JurisprudênciaIA

Tribunal Superior do Trabalho

Agravo 1000183-26.2015.5.02.0202

Relator(a)
Maria Helena Mallmann
Órgão julgador
2ª Turma
Data do julgamento
28/08/2024
Data de publicação
13/09/2024

TST – Agravo 1000183-26.2015.5.02.0202, Rel. Maria Helena Mallmann, 2ª Turma, j. 28/08/2024, p. 13/09/2024

Ementa

EMENTA: AGRAVO. AGRAVO DE INSTRUMENTO. RECURSO DE REVISTA. HORAS EXTRAS. CONTROLE DE PONTOPOR EXCEÇÃO. PREVISÃO EM NORMA COLETIVA. INVALIDADE. Hipótese em que foi mantida a decisão regional a qual concluiu que os registros de jornada de trabalho "por exceção", isto é, com anotações apenas da jornada extraordinária, eram inválidos. De acordo com a ratio decidendi consagrada no ARE 1.121.633, o Supremo Tribunal Federal decidiu que a redução ou limitação dos direitos trabalhistas pelos acordos coletivos deve, em qualquer caso, respeito aos direitos absolutamente indisponíveis assegurados " (i) pelas normas constitucionais, (ii) pelas normas de tratados e convenções internacionais incorporadas ao Direito Brasileiro e (iii) pelas normas que, mesmo infraconstitucionais, asseguram garantias mínimas de cidadania aos trabalhadores ". A redução de direitos trabalhistas mediante negociação coletiva depende de autorização expressa da Constituição, dos tratados e convenções internacionais ou de normas infraconstitucionais que asseguram o patamar mínimo civilizatório.
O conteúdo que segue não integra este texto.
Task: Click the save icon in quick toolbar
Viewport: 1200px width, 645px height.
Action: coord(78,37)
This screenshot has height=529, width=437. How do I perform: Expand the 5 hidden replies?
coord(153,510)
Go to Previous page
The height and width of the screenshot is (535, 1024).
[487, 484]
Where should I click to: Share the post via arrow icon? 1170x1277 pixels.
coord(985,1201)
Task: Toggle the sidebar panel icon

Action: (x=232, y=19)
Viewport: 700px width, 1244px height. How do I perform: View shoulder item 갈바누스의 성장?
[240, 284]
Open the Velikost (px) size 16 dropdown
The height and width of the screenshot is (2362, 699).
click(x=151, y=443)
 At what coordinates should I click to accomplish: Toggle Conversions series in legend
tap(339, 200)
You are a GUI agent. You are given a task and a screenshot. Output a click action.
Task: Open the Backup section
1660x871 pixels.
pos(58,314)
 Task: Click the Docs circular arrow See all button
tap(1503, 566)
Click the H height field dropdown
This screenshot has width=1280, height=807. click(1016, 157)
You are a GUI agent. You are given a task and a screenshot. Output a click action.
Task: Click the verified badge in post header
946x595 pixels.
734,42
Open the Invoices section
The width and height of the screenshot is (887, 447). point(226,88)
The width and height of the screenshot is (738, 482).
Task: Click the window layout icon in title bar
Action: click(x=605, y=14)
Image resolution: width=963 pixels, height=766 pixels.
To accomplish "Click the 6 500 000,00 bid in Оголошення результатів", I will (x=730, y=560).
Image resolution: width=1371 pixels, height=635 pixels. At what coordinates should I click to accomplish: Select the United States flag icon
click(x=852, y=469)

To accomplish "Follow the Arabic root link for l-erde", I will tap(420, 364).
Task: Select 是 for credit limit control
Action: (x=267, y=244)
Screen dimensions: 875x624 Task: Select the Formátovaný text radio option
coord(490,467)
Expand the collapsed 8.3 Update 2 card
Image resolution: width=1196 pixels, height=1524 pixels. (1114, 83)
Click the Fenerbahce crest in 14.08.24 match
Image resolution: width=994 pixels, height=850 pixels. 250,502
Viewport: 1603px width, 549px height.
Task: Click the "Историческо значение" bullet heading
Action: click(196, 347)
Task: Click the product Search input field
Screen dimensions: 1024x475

Portanto, em que pese o especial valor conferido pelo constituinte aos acordos e das convenções coletivas de trabalho, não podem ser objeto de negociação coletiva os direitos e garantias mínimos assegurados ao trabalhador pela Carta Magna. De fato, o efetivo controle de jornada traduz norma de saúde e segurança no trabalho , sem o qual é impossível a realização de outras garantias de estatura constitucional, como a compensação ou recebimento de horas extras, na forma em que assegurado no art. 7.º, XIII e XVI, da Constituição Federal. Agravo não provido. (Tribunal Superior do Trabalho (2ª Turma). Acórdão: 1000183-26.2015.5.02.0202. Relator(a): MARIA HELENA MALLMANN. Data de julgamento: 28/08/2024. Juntado aos autos em 13/09/2024.)